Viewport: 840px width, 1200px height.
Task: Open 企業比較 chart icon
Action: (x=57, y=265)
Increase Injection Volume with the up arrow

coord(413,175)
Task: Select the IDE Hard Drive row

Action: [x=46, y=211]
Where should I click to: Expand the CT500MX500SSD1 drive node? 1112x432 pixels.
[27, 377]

============

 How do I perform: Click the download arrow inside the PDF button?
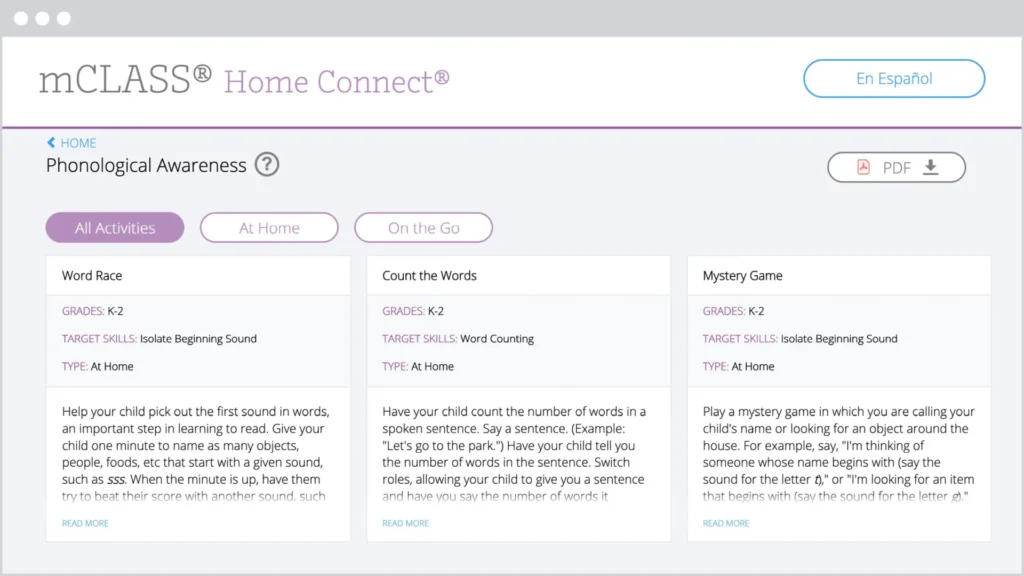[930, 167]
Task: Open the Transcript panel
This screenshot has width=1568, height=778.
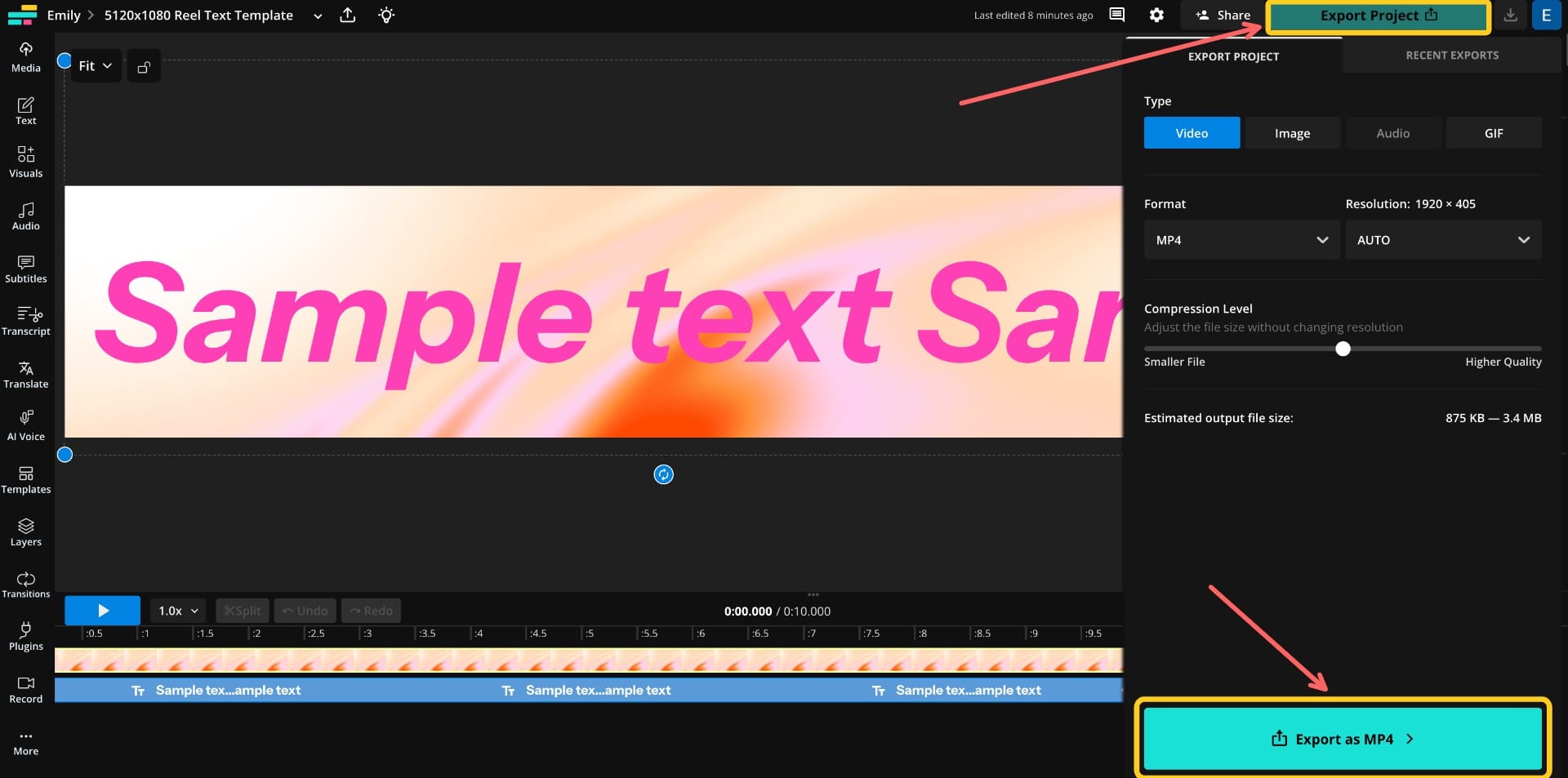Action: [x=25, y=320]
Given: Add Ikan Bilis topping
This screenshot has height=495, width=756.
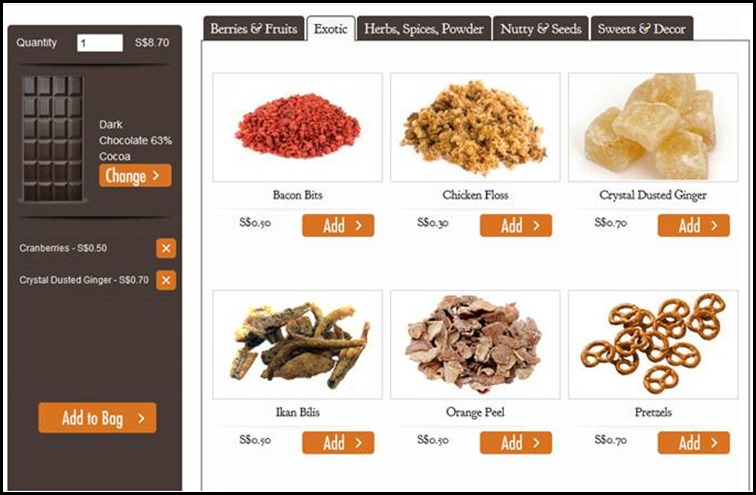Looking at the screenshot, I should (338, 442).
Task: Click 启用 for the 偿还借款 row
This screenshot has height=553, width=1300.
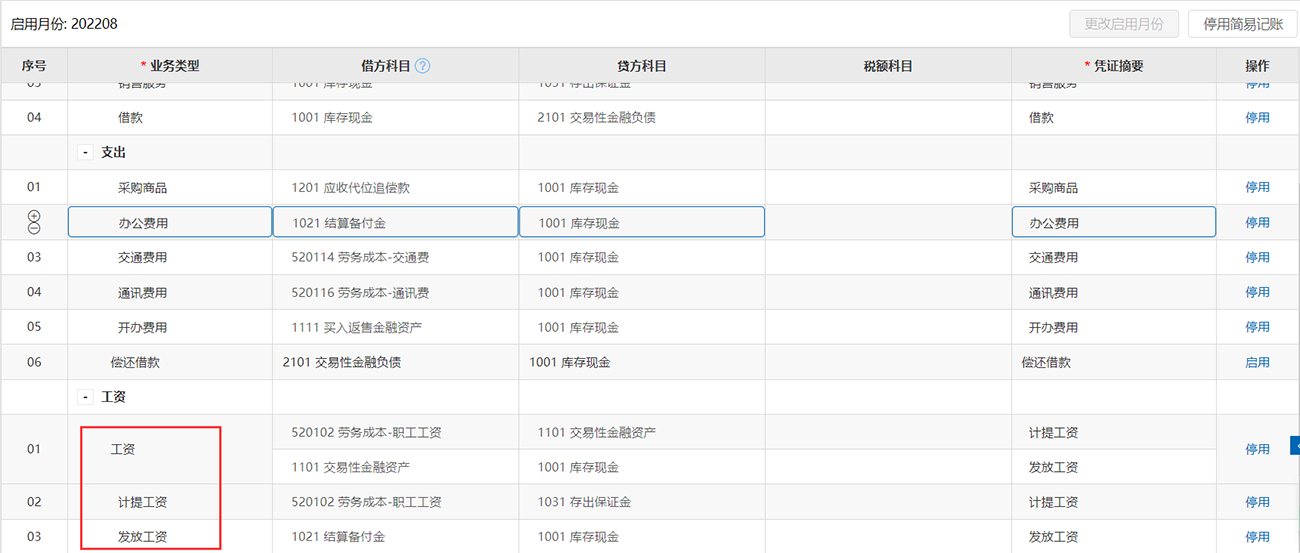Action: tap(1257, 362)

============

**Exercise brief:** In the part that opens with the line containing "Task: Click 启用 for the 偿还借款 row" and closes with the line containing "Action: tap(1257, 362)", swap "Click" for "Select" and write out only those lines, with everything else unchanged. Leave the pictures out.

**Solution:**
Task: Select 启用 for the 偿还借款 row
This screenshot has height=553, width=1300.
Action: tap(1257, 362)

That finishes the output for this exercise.